Your goal:
Find the word "Switch" in the records and copy every line where it occurs.

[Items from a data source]
★ ★ ★ ★ ★ ★ ★

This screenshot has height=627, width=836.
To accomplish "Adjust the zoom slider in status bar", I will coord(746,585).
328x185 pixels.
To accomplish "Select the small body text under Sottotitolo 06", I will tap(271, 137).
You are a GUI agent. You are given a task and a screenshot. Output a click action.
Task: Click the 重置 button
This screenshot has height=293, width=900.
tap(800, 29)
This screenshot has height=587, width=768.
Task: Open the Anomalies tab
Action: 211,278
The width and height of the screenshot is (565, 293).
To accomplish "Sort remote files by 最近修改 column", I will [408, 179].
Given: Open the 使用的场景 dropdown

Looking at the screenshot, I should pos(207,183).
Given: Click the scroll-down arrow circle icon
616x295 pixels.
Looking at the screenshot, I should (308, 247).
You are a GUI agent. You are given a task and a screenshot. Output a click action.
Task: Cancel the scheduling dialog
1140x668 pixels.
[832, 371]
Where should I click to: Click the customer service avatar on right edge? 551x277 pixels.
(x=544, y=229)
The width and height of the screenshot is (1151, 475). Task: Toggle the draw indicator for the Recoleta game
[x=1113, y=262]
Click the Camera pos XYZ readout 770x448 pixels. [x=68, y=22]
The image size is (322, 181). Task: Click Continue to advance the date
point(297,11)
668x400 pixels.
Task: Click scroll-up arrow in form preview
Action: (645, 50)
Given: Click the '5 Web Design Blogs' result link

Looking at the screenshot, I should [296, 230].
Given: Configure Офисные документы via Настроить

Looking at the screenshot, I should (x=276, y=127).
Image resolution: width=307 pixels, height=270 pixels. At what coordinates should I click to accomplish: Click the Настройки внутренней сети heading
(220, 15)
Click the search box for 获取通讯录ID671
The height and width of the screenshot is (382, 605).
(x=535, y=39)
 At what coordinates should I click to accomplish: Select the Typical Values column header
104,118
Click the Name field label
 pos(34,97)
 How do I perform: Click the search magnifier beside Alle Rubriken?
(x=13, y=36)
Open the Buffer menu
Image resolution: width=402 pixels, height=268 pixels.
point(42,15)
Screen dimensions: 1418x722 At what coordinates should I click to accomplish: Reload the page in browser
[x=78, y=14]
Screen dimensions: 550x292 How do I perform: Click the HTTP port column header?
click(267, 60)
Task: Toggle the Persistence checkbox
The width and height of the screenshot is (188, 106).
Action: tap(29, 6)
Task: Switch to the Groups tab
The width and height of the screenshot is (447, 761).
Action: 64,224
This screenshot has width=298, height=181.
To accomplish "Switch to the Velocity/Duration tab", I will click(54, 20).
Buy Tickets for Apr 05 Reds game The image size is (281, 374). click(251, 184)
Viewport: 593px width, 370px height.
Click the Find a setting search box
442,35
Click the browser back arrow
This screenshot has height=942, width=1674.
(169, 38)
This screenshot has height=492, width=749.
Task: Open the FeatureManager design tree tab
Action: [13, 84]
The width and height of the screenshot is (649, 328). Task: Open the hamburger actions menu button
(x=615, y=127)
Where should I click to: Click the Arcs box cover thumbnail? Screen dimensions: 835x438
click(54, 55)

★ ★ ★ ★ ★ ★ ★

Task result:
Task: Switch to the Groups tab
To accomplish "Switch to the Velocity/Duration tab", I will click(54, 20).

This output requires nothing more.